■ Your objective: Each entry, from beginning to end, is to be transcribed verbatim.

■ Stored items:
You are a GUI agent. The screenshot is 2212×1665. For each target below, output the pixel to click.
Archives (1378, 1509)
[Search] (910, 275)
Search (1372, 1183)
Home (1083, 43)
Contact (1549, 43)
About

■ Answer to the exercise:
You are a GUI agent. The screenshot is 2212×1665. For each target below, output the pixel to click.
Archives (1378, 1509)
[Search] (910, 275)
Search (1372, 1183)
Home (1083, 43)
Contact (1549, 43)
About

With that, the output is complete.